TO BE DONE: Copy every line of the listing below verbatim, leaving out the pictures.
## Begin DATA SECTION
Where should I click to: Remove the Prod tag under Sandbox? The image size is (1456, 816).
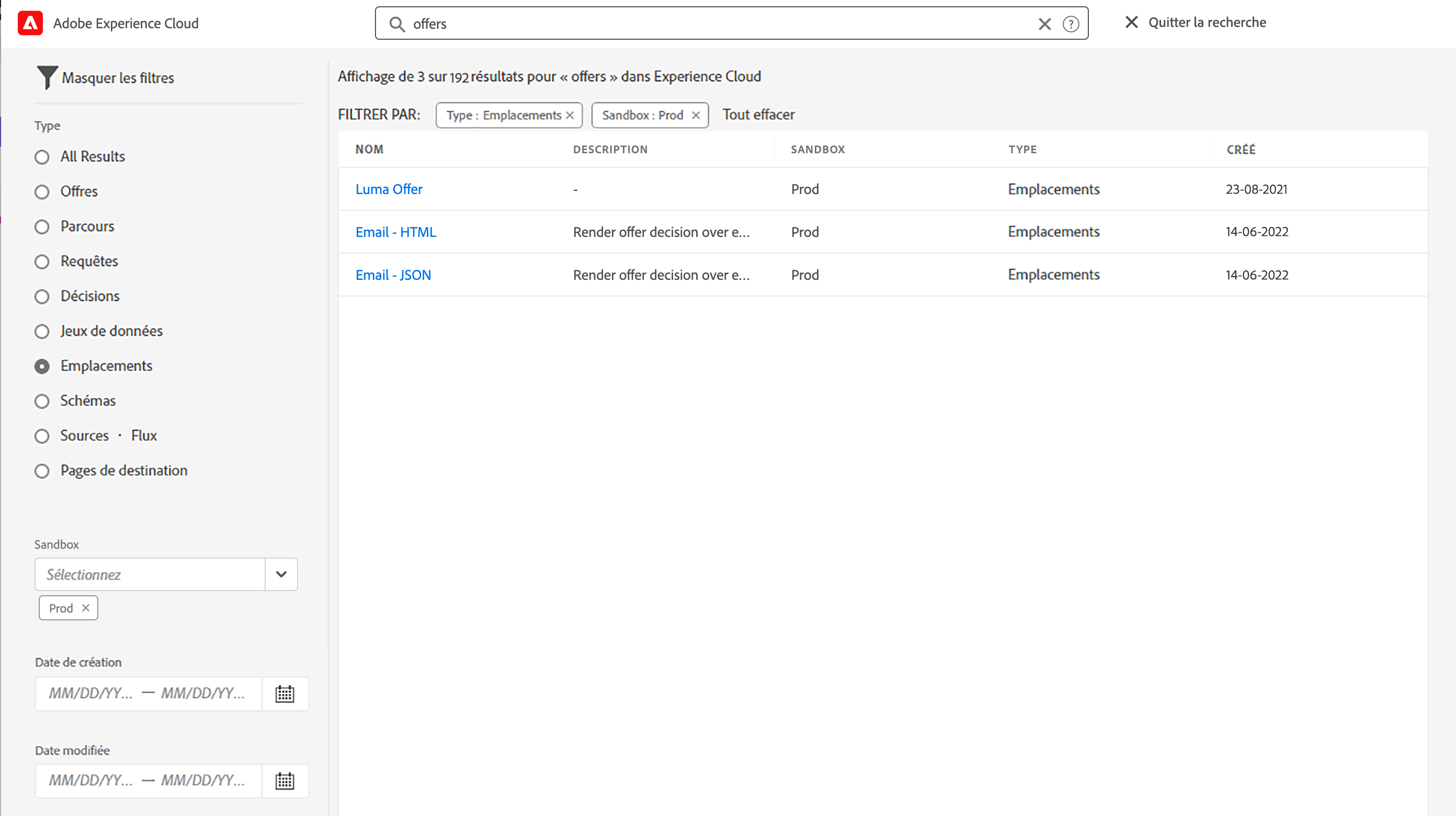(86, 608)
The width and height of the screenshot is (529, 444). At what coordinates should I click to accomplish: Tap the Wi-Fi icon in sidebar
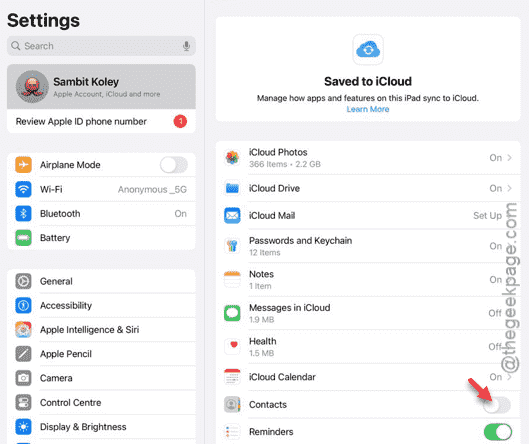23,189
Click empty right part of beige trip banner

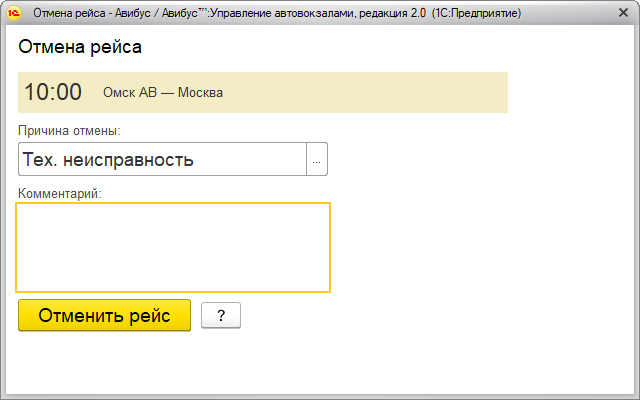(400, 92)
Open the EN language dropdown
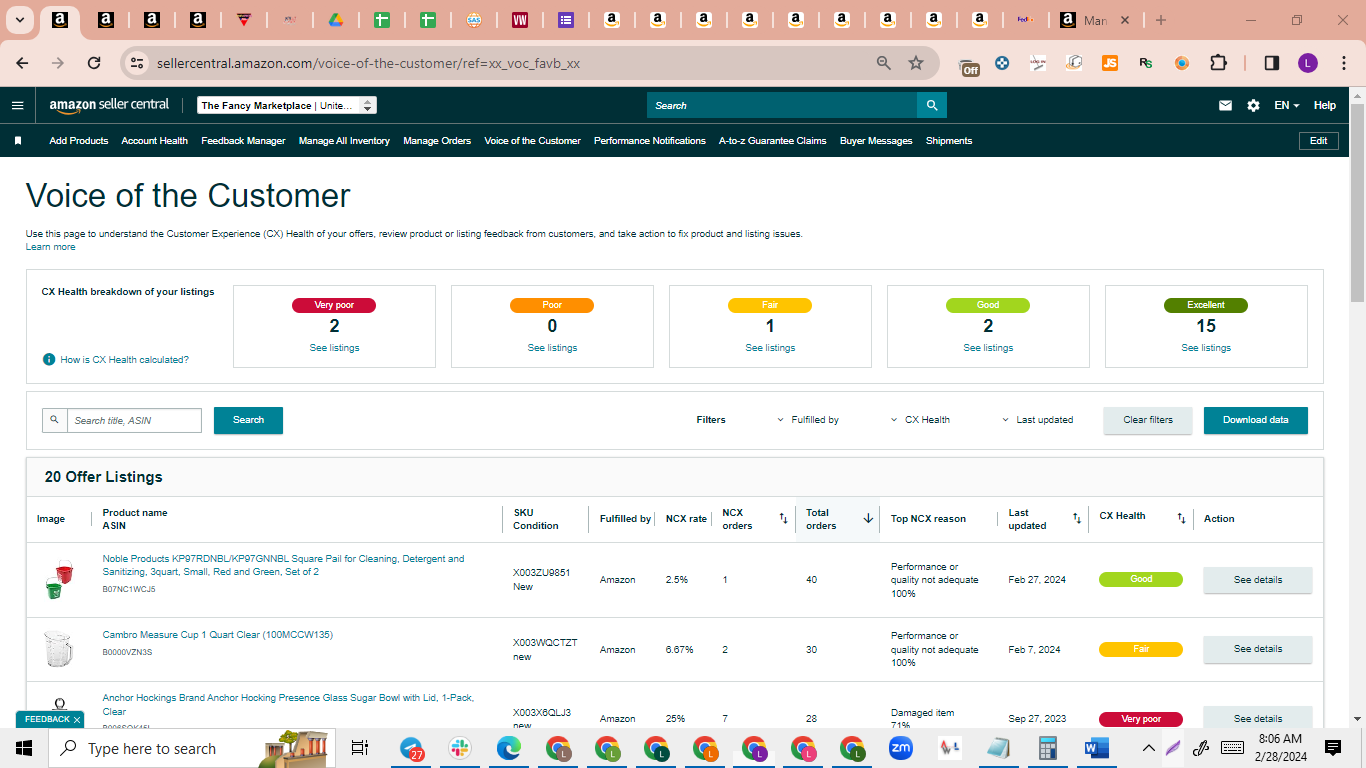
## End DATA SECTION
SOLUTION TO THE EXERCISE:
Where should I click to: Remove the Prod tag under Sandbox? The image size is (1456, 816).
(86, 608)
The width and height of the screenshot is (529, 444). At what coordinates should I click to accomplish: Tap the Wi-Fi icon in sidebar
23,189
Click empty right part of beige trip banner

(400, 92)
Open the EN language dropdown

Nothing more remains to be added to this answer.